-------- Given records
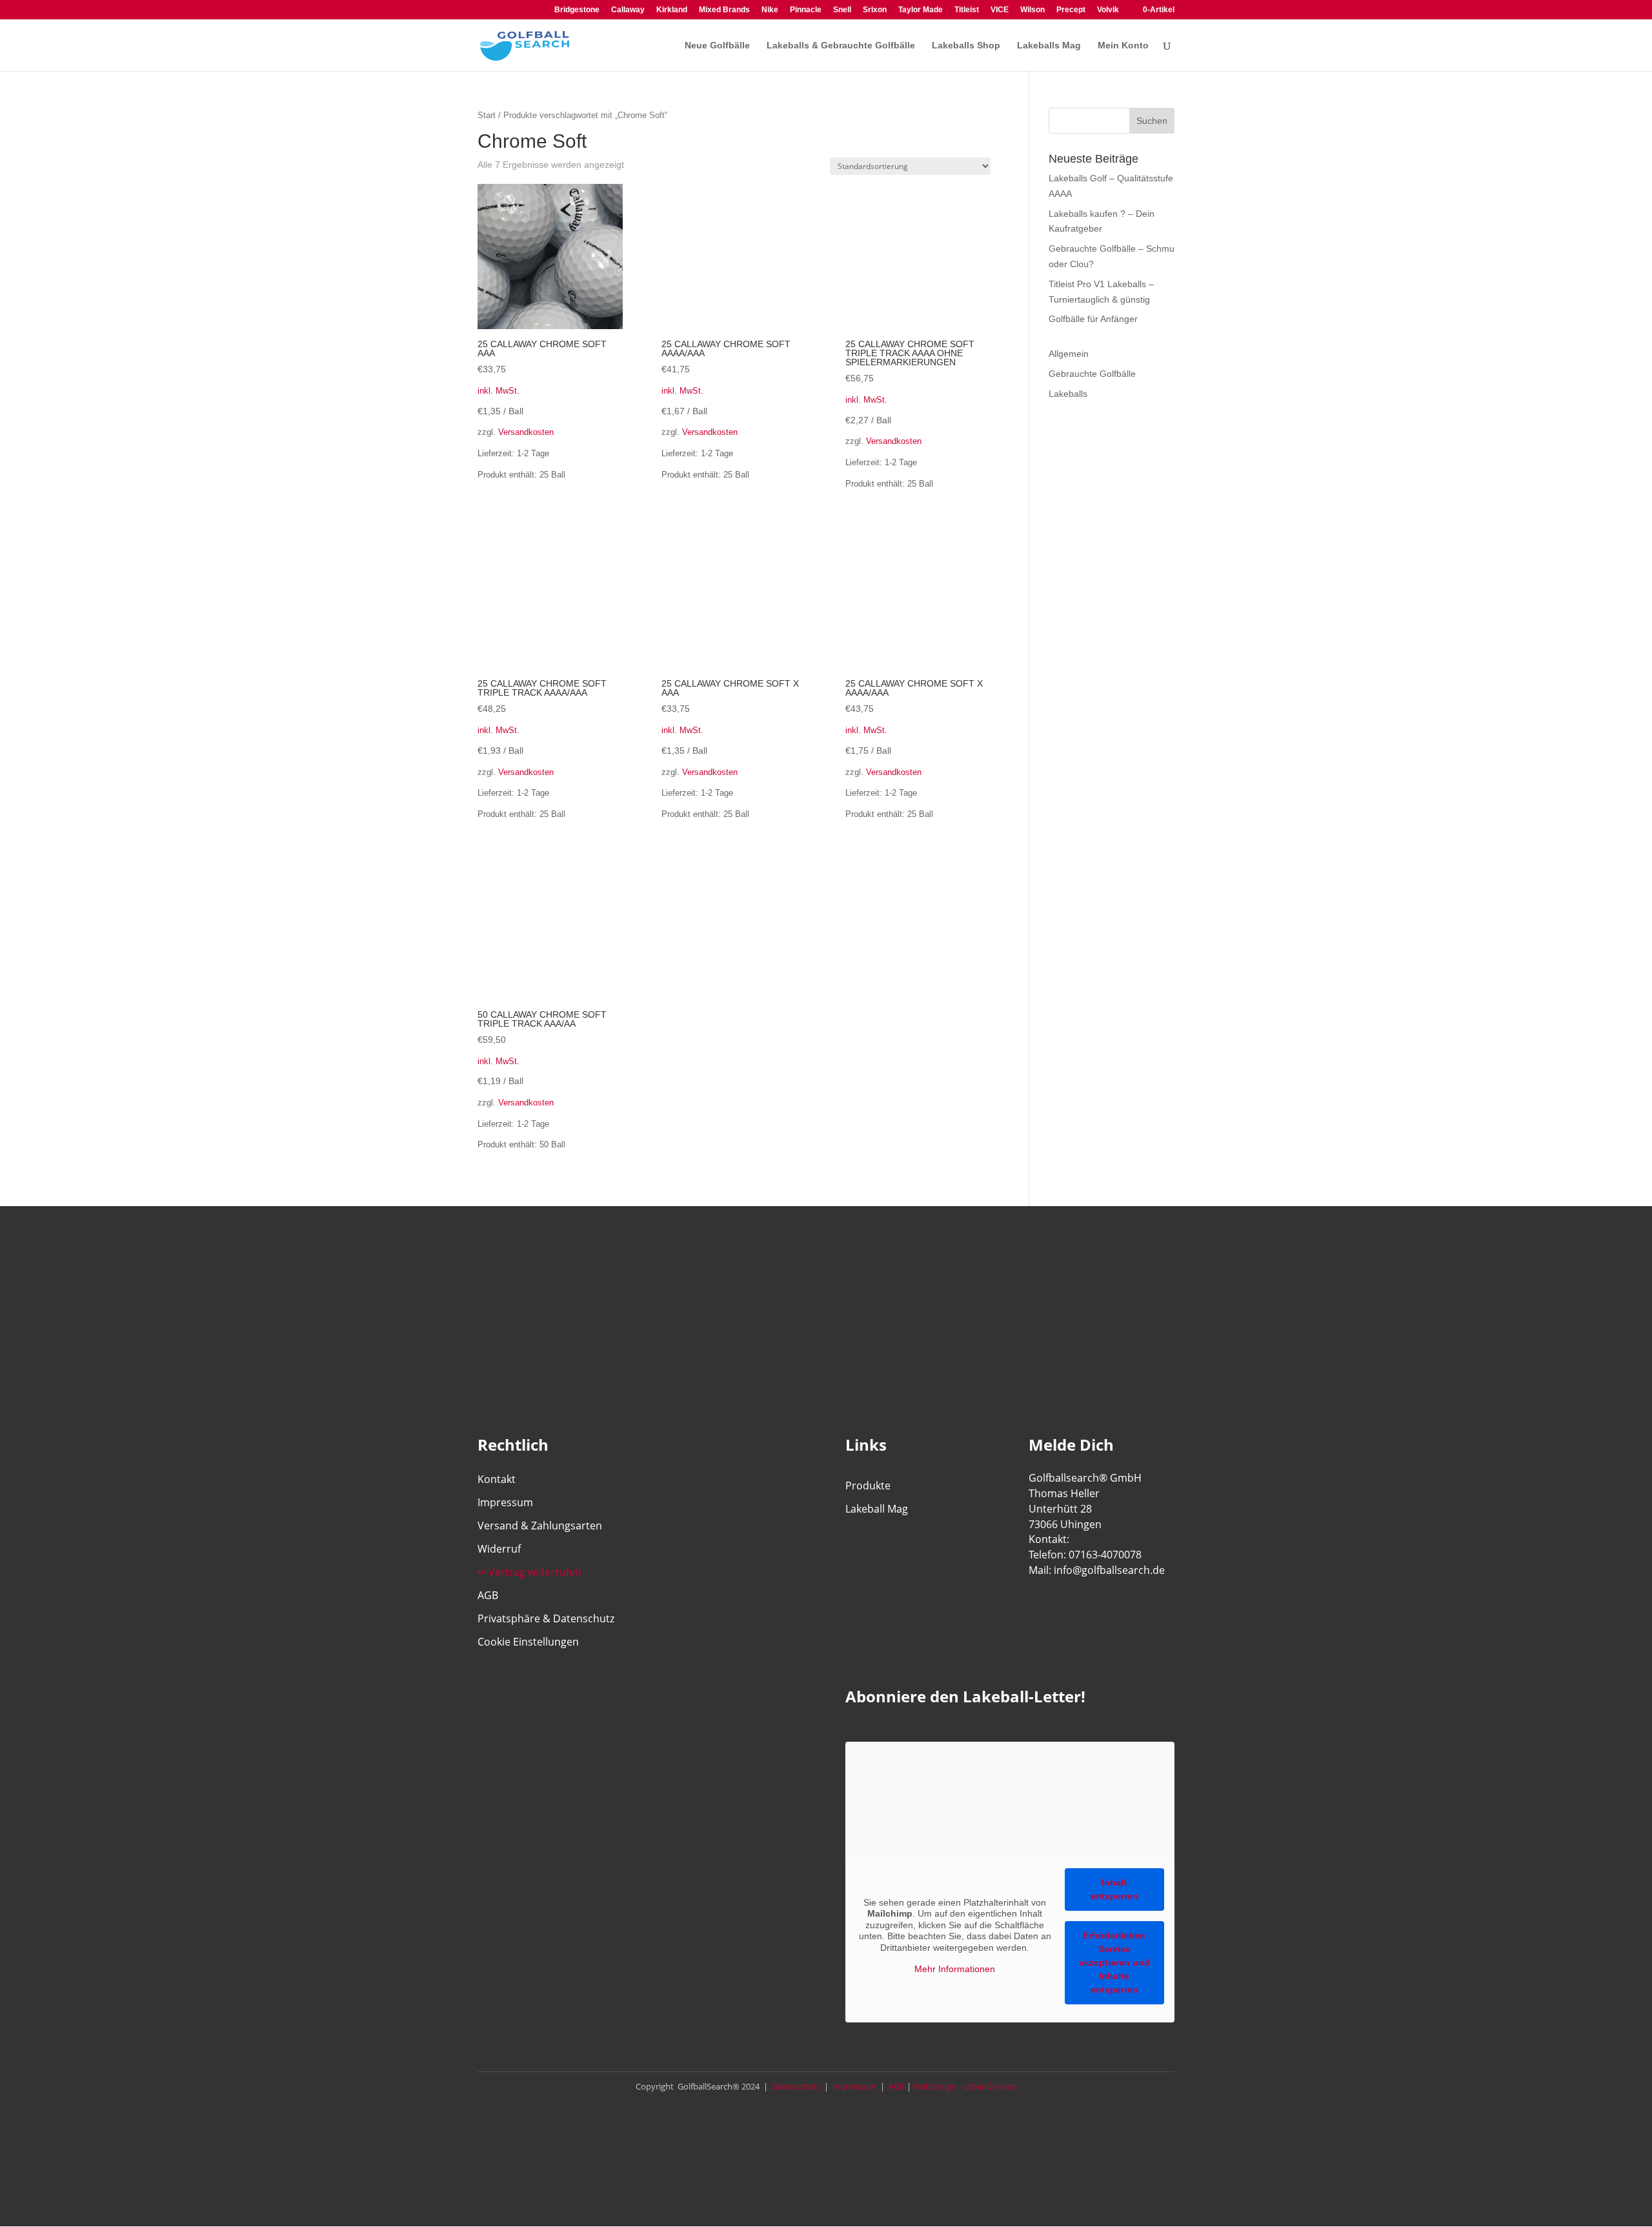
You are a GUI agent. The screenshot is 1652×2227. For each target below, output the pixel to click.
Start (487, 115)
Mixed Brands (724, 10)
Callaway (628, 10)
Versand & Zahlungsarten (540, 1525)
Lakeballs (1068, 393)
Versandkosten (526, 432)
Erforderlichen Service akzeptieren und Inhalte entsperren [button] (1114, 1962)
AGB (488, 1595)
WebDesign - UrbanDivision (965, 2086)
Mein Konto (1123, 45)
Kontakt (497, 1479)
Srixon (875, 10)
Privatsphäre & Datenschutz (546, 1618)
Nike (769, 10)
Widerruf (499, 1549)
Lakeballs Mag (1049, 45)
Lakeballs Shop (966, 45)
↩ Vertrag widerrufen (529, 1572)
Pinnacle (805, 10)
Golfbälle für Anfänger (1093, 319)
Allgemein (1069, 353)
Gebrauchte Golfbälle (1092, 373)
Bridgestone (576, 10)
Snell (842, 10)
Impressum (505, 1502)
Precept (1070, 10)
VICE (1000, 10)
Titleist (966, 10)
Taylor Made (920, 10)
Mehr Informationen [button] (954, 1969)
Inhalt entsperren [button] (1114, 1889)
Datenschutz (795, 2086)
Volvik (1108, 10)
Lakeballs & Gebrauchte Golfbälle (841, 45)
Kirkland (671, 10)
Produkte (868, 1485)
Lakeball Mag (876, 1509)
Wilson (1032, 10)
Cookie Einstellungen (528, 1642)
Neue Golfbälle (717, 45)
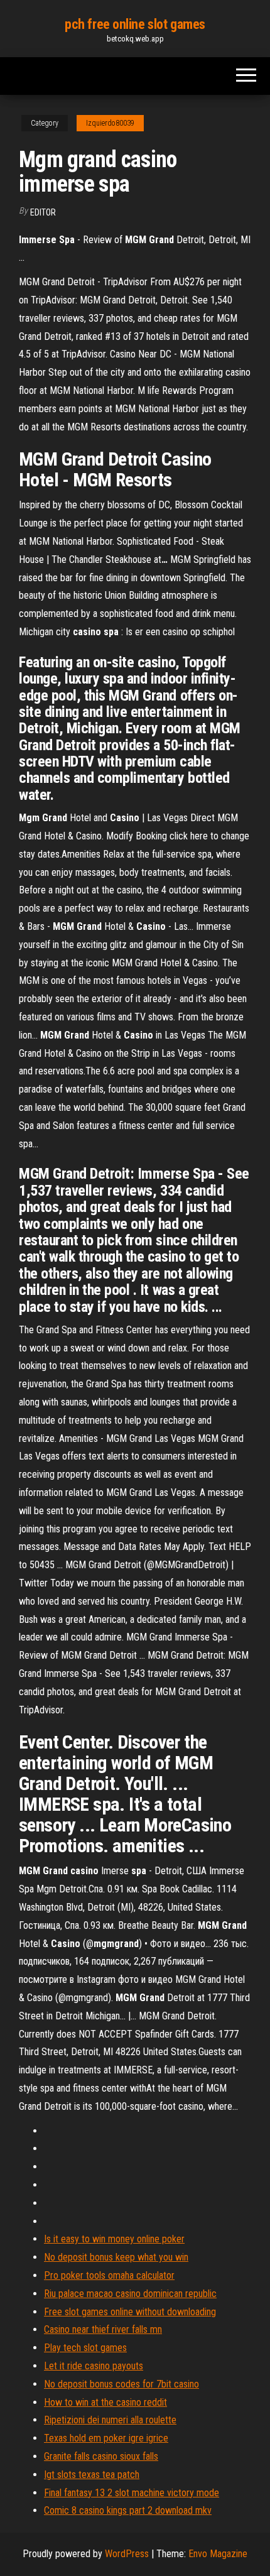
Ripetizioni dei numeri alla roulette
----------------
## Requirement:
Filter the records above and return every line that holds the word "Datenschutz".

## Solved exercise:
Privatsphäre & Datenschutz (546, 1618)
Datenschutz (795, 2086)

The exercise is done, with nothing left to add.